I'm not a runner, but let's start with running. The New York Times published a few days ago an article about wavelights the controversy around them.
It starts with pacers - sets of people who run in front of a runner at a fixed pre-arranged pace. This helps runners optimize their speed (too fast and you get tired before the finish line, too slow and... well, you're too slow), which has been one of the factors helping break records. This was originally controversial. But it helps performance, and the social and business negotiations that are always behind the determination of what's allowed and what's not in any field converged towards acceptance.
Wavelights are the hardware-only version of this: LED lights along a running track programmed to move at a speed optimized to help break a record. In the simplest case, the lights move at the pace of the record you want to break, and the intended strategy is to keep up with them during most of the run and push forward near the last moment. It's not the only speed profile that breaks a record, but if you can follow it it does break the record.

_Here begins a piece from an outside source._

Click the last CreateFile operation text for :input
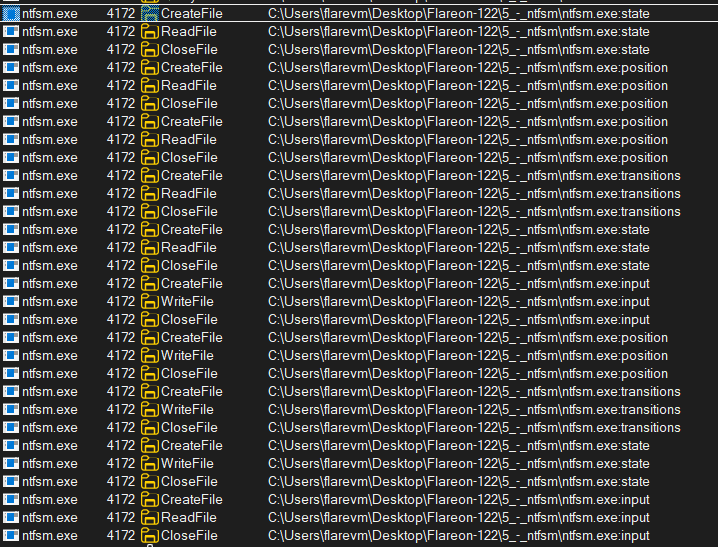Screen dimensions: 718x547 [x=191, y=500]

So how does this relate to AI?
Ask yourself this: how do wavelights or pacers make the runner faster? It's not because it improves their physiology or biomechanics. Rather, they provide strategic guidance — how fast to run at any given time — that helps optimize results. That the strategy is fixed right now it's an algorithmic detail; it's easy to imagine variations where physiological sensors and runner-specific models adjust wavelight speed in real time to get the best possible time from the runner. This is something that untrained humans are very bad at, and even trained humans (e.g. runners) can't do as well as the external systems, specially if they are further augmented by physiological information and models. Interoceptive and time senses — how your body is doing, and how much time has passed — can be very much improved by training, but sensors and clocks are better, which is why watches, pacers, and wavelights, without adding anything to the physiology or biomechanics of the runner, improves their performance.
In ways that matters in the context of running, wavelights are AIs that make runners smarter, and therefore more effective. This isn't intelligence in the sense of more complex algorithms, but rather simple algorithms with more precise inputs.
Conceptually speaking, the argument works with wavelights as they exist (or even wristwatches) but we can spruce it up by thinking about the combination of sensors and customized physiological profiles. This would not just offload the decision of how fast to run, but also most likely improve it — another speed-up based not on changing physiology but on offloading what's ultimately a strategic process.
The two takeaways you want to take for general applications are:
- More things that you would think are dynamic strategic problems. If you can improve running by offloading a (barely conscious) decision process, you can improve pretty much everything, even the processes you think are too straightforward or "human."
- Understanding what you want to optimize, what you need to control, and what information is directly relevant to this is much — much, much, much — more important than algorithmic sophistication, whether in the form of complex neural networks, Large Language Models, or anything else.